More recently, Sonia felt the need to improve her marketing skills: “I have to blow my own trumpet more than I did when I was employed. This is necessary to build the business and get it known. However, I do feel uncomfortable doing this,” she admits. To assist her with this, the Enterprise Hub were able to help Sonia obtain access to an expert company to provide marketing advice. This kind of support, Sonia hopes, will help take her business to the next level.
Giving a Balance to Life
Sonia’s aim in becoming self employed, was to set up a successful business, whilst working around the constraints of her son’s needs. To help her do that, she uses the technology she sells in order to work from home when her son is not at school, with hours that fit in with family life. “I communicate mainly by email, meaning I can work from home while my son plays noisily in the background,” she says. Sonia then works from the office when her son is at school or at holiday club, admitting: “Using a laptop, and having access to email via broadband when at home means there is no real difference between working at home and working in the office”.

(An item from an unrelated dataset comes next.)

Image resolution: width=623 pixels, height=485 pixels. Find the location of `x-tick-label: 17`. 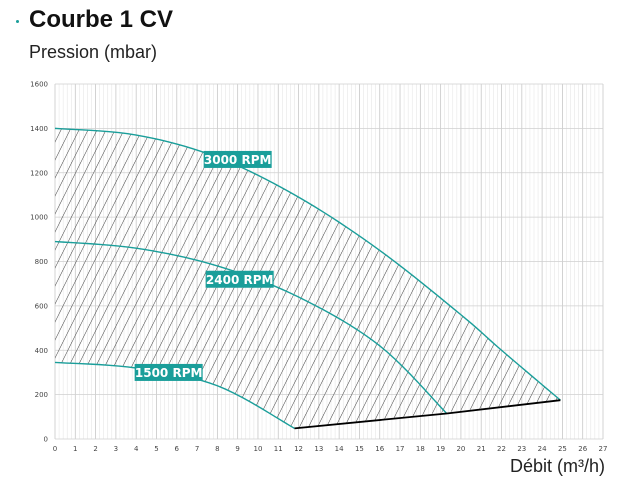

x-tick-label: 17 is located at coordinates (400, 449). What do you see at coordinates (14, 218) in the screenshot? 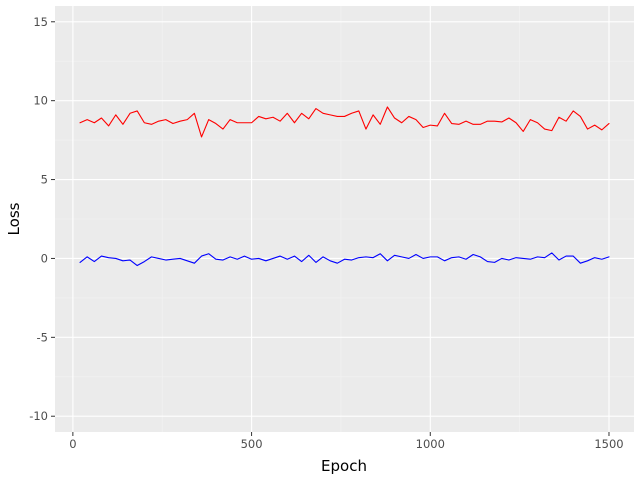
I see `y-axis-title: Loss` at bounding box center [14, 218].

Sonia is fully supported by her partner whose work for an IT solutions company means he understands the market. “The greatest challenge has been managing the home and work life balance”, she says. “I sometimes feel guilty that we don’t have proper holidays and all the money I get goes back into the business.” The family have been able to take the occasional weekend away, usually involving trains which is Sonia’s son’s obsession and a typical symptom of Williams Syndrome. However, Sonia admits “It would, anyway, be unlikely in our situation that we would be able to manage a traditional beach holiday!”
A Successful Woman
Sonia believes that one of her strengths as a woman in business is empathy. This has helped her in managing staff and building a reputation for good customer service. In a recent survey run by Beaming, their customers are 95% “very satisfied”. Furthermore, Sonia’s good attention to detail has been instrumental in building consistency in Beaming’s brand messages and in communicating with its current and potential customers.

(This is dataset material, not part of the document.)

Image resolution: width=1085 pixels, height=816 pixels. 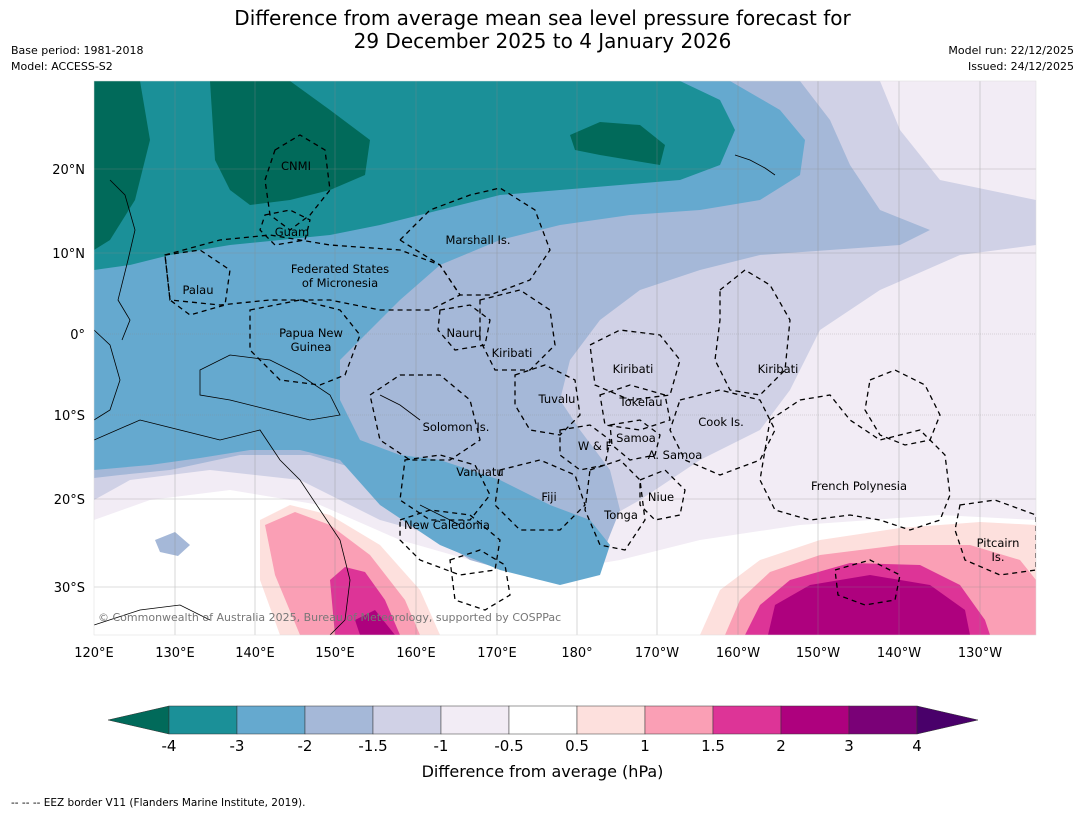 I want to click on coast-new-caledonia, so click(x=440, y=515).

Sonia states, “My advice to women who want to start up in business is: be confident about your own abilities and look for any business support or mentoring schemes that are available. These kinds of support can help build confidence. Also, don’t take any knock-backs personally - these are inevitable in a new business.”
The Rewards of Success
Sonia believes that running her own company has made the best of her family circumstances and adds “With success comes financial security for my son’s future”. She is also, rightly, proud of the products and services that Beaming offers and of the fact that all four of her staff are local people. “I’ve been able to bring employment to the area, if only in a small way,” she enthuses.

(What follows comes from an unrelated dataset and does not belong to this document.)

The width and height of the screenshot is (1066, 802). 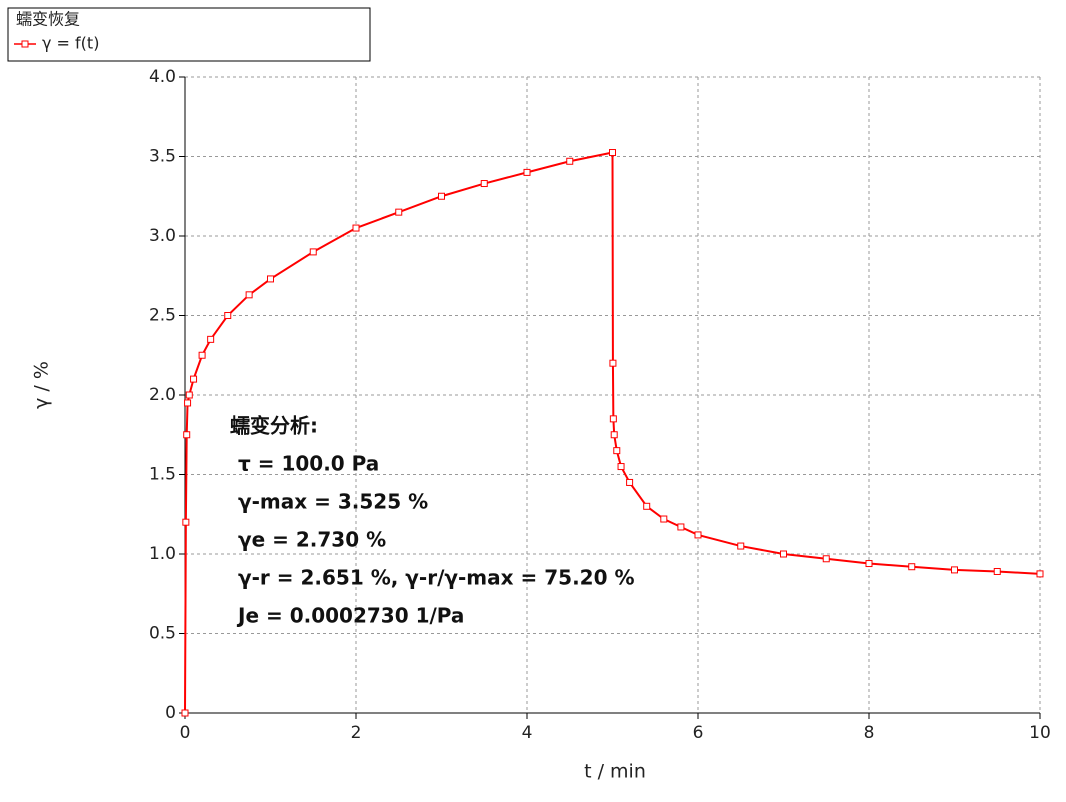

Running her own business has been very hard work for Sonia, but that was no more than she expected. “Sometimes I have had to make hard compromises with my home life and I have found that difficult,” she admits, “But the growth in self-belief, the places I have been and the people I have met have been unexpectedly rewarding.”
Sonia is living proof that it is possible for a determined woman to run a business successfully around difficult personal circumstance, and find valuable family time.